### SELECTED EXCERPT
····················
Bahria College Islamabad (Urdu: بحریہ کالج اسلام آباد) is a college located in Islamabad, Pakistan. Its foundation stone was laid by the Chief of Naval Staff Admiral Iftikhar Ahmed Sirohey on 30 August 1986 under the supervision of Pakistan Navy.

Campus 
The campus of the college is located in the heart of the capital city facing the panoramic Margalla Hills, located in Sector E-8, Naval Complex, Islamabad, Pakistan.

Administration 
It provides education to students from kindergarten up to the HSSC/A-level, And having three sections, Montessori section, primary section and secondary section (Boys wing, Girls wing and Cambridge wing). Each wing and section is headed by a vice principal.

College is administered by Pakistan Navy and important decisions and orders are made under the supervision of Commander North and Naval Headquarters.
····················
### EXTRACTED DATA
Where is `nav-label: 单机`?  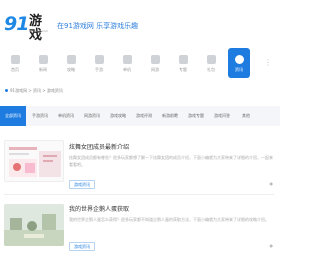 nav-label: 单机 is located at coordinates (127, 70).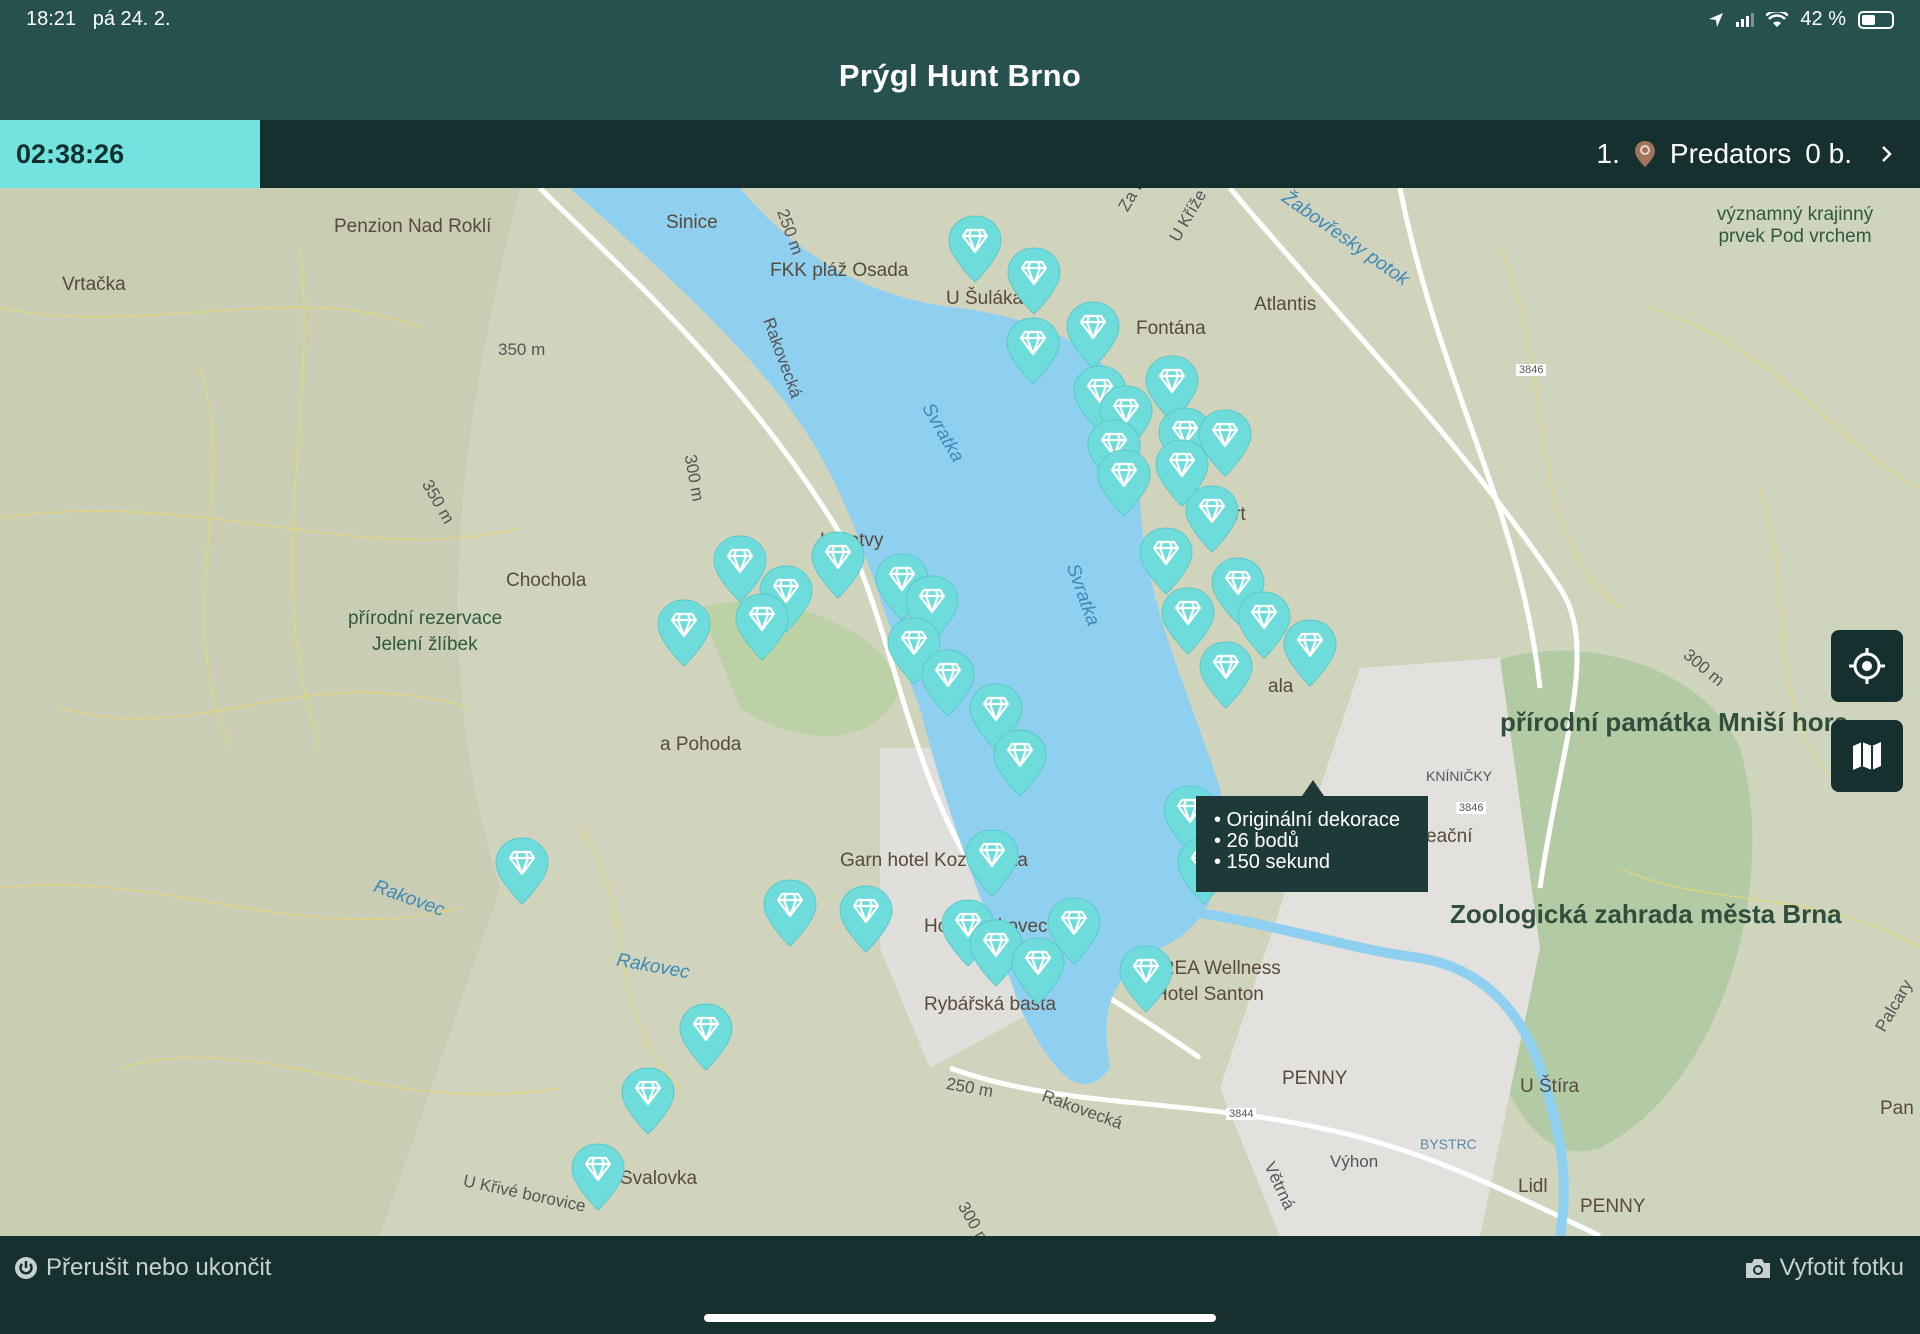 Image resolution: width=1920 pixels, height=1334 pixels. I want to click on tooltip-line: • Originální dekorace, so click(1307, 820).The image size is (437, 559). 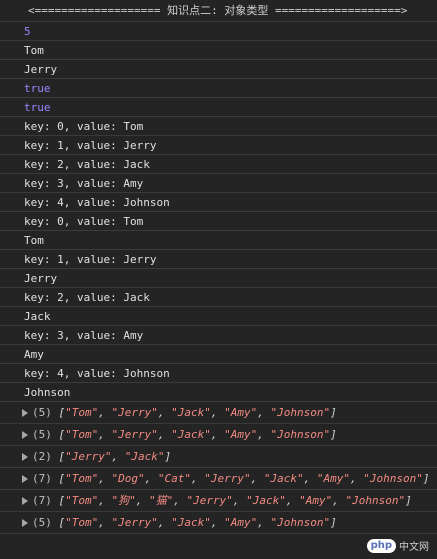 I want to click on log-text: Johnson, so click(x=48, y=392).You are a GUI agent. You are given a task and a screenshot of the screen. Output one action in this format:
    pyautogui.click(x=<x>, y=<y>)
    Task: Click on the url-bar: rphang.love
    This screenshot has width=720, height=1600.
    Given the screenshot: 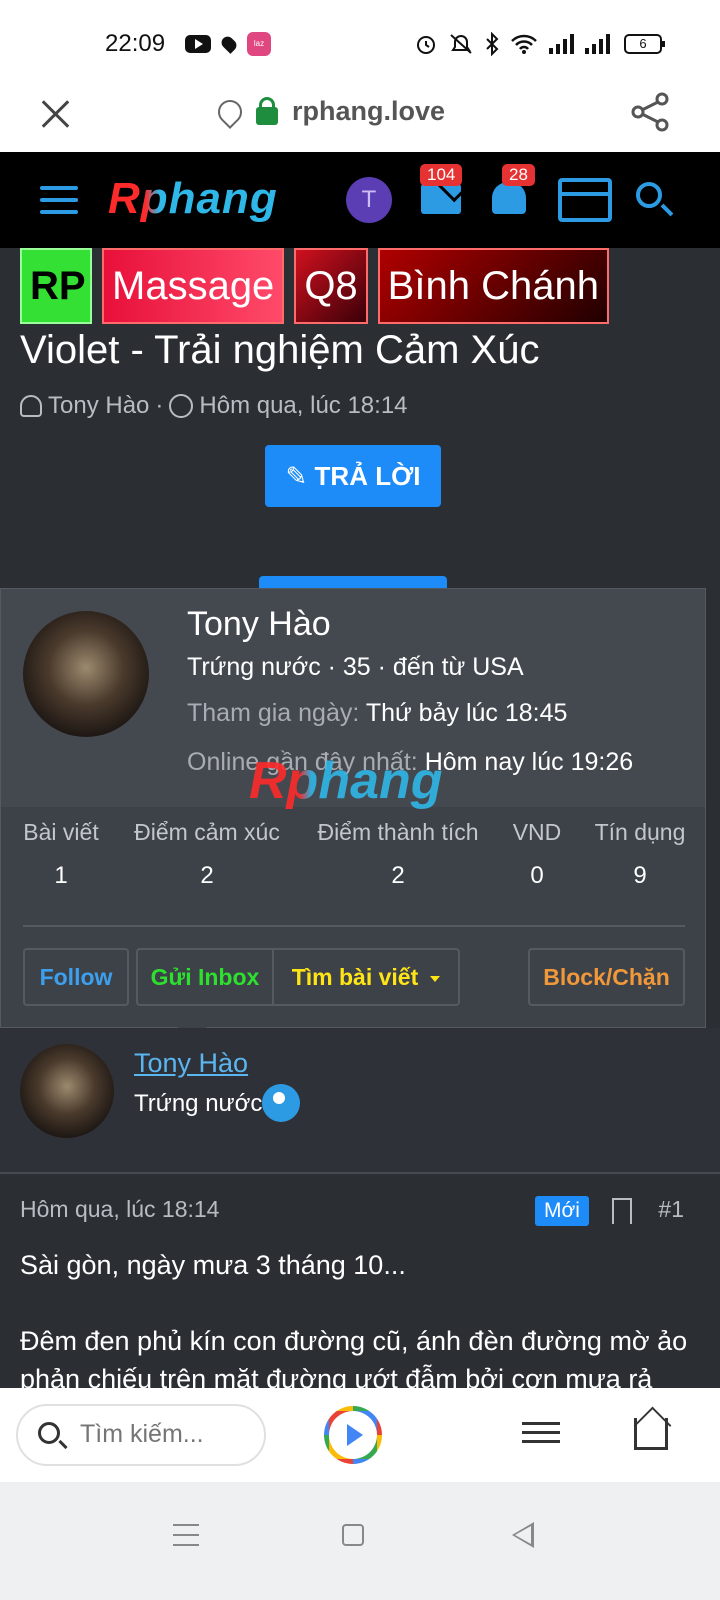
····················
### EXERCISE OBJECTIVE
Please repeat the passage on Bahria College Islamabad word for word, starting with "Bahria College Islamabad" and going on through "a vice principal.". The lines above are separate from the passage on Bahria College Islamabad.

### RESPONSE AREA
Bahria College Islamabad (Urdu: بحریہ کالج اسلام آباد) is a college located in Islamabad, Pakistan. Its foundation stone was laid by the Chief of Naval Staff Admiral Iftikhar Ahmed Sirohey on 30 August 1986 under the supervision of Pakistan Navy.

Campus 
The campus of the college is located in the heart of the capital city facing the panoramic Margalla Hills, located in Sector E-8, Naval Complex, Islamabad, Pakistan.

Administration 
It provides education to students from kindergarten up to the HSSC/A-level, And having three sections, Montessori section, primary section and secondary section (Boys wing, Girls wing and Cambridge wing). Each wing and section is headed by a vice principal.